Records from a pointing dataset
::::
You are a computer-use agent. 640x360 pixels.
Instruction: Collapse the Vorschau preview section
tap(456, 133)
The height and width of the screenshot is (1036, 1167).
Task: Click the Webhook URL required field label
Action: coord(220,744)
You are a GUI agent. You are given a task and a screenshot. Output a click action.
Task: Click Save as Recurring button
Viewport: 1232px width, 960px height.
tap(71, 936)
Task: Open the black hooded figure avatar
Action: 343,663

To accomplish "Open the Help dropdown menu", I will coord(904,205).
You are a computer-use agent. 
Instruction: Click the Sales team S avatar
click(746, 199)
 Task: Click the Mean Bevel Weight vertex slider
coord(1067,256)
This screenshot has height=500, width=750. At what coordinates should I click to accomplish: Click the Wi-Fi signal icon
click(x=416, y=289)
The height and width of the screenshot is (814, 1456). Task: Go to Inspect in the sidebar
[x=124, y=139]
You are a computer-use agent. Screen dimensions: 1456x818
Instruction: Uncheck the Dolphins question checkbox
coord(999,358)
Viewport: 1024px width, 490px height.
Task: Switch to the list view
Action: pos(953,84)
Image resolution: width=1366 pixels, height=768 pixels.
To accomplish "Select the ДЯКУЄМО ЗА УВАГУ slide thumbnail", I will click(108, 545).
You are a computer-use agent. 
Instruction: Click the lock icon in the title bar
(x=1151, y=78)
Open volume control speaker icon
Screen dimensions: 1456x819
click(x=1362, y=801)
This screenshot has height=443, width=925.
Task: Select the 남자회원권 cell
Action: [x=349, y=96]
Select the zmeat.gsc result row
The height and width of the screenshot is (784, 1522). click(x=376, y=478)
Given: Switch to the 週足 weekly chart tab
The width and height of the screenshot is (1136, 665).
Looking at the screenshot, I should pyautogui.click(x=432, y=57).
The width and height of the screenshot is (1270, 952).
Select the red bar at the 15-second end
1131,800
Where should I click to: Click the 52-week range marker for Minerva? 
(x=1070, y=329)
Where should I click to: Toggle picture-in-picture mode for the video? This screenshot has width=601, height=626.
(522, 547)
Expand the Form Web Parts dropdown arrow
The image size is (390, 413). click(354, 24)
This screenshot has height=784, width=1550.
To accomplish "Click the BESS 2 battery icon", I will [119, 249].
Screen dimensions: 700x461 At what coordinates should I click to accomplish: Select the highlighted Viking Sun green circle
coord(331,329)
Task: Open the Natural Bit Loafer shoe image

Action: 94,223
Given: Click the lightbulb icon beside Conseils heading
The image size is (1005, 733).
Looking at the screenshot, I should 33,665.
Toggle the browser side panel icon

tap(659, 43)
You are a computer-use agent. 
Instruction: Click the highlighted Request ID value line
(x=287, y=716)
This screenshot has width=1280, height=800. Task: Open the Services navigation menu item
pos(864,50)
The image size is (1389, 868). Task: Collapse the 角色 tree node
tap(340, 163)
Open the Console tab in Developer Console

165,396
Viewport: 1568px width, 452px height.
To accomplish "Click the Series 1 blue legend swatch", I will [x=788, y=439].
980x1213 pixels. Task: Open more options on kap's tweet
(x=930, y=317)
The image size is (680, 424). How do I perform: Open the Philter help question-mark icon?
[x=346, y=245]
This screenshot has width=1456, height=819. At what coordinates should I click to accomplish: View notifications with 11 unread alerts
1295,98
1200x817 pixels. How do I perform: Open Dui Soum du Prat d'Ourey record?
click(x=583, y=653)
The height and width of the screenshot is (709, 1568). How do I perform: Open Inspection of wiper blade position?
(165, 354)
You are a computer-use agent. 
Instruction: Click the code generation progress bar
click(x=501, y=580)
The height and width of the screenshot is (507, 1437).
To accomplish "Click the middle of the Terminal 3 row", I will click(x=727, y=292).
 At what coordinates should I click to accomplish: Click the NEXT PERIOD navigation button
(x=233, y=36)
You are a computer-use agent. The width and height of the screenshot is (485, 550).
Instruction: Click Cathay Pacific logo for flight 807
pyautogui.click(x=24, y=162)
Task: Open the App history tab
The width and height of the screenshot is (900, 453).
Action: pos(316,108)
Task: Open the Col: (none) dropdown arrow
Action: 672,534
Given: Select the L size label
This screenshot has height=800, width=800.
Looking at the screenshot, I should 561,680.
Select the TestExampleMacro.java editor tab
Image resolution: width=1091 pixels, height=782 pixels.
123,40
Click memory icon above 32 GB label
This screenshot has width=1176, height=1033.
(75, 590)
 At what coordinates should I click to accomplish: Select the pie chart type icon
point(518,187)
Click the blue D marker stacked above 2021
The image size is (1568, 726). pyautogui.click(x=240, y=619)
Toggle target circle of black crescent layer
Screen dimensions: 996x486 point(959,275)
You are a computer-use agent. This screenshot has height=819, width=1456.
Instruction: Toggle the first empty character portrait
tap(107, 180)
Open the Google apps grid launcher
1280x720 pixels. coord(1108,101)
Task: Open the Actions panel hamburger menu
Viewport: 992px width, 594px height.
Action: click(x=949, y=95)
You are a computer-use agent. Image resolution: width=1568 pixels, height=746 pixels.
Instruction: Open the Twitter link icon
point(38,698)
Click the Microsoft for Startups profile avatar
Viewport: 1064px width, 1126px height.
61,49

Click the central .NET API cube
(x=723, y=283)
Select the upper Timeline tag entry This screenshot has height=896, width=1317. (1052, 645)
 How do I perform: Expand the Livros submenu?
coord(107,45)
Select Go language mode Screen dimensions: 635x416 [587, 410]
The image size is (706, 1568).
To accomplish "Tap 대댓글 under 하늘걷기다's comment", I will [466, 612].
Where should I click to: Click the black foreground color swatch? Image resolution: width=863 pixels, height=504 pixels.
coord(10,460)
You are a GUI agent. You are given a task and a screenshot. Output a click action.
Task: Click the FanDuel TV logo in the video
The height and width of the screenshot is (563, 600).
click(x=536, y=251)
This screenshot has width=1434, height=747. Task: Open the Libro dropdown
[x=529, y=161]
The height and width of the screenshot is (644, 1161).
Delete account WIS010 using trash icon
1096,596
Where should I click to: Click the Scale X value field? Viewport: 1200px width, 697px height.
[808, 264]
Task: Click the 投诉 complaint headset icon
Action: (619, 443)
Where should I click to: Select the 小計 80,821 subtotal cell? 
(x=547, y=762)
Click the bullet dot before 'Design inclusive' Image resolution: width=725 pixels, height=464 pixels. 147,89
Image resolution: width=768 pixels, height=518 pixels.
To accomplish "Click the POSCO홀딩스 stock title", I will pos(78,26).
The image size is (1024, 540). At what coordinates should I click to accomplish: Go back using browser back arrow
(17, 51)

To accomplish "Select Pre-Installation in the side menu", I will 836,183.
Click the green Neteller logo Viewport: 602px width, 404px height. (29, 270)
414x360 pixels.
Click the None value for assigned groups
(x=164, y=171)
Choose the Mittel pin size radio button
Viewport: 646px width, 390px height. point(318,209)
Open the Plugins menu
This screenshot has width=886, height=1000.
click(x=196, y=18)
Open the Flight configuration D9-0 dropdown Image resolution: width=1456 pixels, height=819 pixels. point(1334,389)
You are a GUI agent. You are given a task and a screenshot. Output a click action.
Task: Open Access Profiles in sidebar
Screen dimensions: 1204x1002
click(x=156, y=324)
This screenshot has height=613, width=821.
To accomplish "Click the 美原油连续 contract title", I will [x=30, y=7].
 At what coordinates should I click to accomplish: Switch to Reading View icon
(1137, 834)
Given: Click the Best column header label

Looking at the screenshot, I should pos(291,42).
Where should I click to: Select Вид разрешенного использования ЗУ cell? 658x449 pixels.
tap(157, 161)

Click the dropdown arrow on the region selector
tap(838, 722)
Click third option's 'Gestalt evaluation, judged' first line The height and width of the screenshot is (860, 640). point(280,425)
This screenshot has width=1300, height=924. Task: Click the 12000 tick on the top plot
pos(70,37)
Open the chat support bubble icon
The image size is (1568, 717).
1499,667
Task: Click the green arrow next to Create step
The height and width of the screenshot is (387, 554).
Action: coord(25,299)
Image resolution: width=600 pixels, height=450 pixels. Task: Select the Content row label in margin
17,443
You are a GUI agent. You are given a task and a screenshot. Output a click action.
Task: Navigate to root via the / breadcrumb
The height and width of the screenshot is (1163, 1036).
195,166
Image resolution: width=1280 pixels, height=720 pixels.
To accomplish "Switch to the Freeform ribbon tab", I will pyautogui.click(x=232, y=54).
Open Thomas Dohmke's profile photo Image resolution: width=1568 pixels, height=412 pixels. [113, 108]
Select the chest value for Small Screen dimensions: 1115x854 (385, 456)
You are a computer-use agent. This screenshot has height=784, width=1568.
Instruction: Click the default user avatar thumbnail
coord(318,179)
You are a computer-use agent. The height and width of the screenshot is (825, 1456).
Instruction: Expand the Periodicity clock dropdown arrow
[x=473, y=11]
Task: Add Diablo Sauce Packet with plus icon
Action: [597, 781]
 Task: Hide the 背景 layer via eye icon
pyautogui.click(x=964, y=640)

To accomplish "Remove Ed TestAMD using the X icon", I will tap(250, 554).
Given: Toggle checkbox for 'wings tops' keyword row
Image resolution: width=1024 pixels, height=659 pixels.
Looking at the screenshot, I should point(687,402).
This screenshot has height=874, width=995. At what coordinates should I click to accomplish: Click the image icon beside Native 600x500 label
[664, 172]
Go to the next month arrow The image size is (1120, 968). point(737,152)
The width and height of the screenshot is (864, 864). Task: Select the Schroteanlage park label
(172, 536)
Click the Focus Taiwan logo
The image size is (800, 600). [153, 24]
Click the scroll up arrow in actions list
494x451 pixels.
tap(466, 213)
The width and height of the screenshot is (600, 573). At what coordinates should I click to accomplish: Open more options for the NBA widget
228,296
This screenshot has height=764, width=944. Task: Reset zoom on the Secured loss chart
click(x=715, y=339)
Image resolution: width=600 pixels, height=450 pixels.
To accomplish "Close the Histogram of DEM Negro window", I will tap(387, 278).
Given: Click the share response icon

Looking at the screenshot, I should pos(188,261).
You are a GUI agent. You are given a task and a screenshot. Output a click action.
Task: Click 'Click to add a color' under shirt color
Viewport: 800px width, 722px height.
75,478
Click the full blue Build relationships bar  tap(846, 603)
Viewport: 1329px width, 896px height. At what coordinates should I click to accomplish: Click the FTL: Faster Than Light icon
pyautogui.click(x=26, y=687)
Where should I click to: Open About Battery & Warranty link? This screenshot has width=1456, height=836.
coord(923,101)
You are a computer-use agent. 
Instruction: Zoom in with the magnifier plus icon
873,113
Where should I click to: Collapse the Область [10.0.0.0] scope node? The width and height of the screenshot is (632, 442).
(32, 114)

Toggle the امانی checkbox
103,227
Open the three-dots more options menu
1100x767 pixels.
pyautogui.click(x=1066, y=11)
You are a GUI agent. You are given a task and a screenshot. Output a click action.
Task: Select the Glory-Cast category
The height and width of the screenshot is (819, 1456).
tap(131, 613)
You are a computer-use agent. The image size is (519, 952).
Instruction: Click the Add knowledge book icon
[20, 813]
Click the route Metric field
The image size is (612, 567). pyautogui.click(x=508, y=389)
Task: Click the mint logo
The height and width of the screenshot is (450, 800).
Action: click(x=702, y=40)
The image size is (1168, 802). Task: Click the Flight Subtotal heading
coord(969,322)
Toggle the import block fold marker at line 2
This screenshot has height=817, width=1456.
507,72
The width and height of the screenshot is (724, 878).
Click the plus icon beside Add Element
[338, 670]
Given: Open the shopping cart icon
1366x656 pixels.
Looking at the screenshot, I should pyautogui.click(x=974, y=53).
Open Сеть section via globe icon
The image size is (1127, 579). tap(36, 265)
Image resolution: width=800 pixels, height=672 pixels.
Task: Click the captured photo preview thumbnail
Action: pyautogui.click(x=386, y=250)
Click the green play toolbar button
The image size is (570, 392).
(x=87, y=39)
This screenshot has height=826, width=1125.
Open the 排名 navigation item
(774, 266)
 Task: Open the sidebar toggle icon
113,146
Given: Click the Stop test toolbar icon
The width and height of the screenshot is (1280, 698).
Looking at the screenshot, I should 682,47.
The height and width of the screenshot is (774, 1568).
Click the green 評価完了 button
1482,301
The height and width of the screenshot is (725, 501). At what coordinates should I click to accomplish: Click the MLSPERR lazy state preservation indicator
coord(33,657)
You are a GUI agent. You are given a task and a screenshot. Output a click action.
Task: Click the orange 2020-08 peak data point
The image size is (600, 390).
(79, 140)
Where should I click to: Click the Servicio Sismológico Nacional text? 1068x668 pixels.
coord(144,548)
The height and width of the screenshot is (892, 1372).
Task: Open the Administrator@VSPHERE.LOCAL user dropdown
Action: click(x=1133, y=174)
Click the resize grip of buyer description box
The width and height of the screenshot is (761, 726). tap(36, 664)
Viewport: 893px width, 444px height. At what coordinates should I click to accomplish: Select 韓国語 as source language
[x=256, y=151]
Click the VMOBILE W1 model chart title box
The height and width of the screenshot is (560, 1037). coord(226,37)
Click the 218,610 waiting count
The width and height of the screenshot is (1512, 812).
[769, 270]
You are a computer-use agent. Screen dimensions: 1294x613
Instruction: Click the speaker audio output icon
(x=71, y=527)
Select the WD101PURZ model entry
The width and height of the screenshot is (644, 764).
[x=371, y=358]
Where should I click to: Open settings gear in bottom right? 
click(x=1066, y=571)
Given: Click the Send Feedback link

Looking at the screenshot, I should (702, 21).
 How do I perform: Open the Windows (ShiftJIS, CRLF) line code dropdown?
::::
Exercise prompt:
Return the lines from the one containing "Where should I click to: Select the" through the one containing "I will pos(78,26).", both included, copied exactly.

Reply to the exercise:
Where should I click to: Select the 小計 80,821 subtotal cell? 
(x=547, y=762)
Click the bullet dot before 'Design inclusive' Image resolution: width=725 pixels, height=464 pixels. 147,89
Image resolution: width=768 pixels, height=518 pixels.
To accomplish "Click the POSCO홀딩스 stock title", I will pos(78,26).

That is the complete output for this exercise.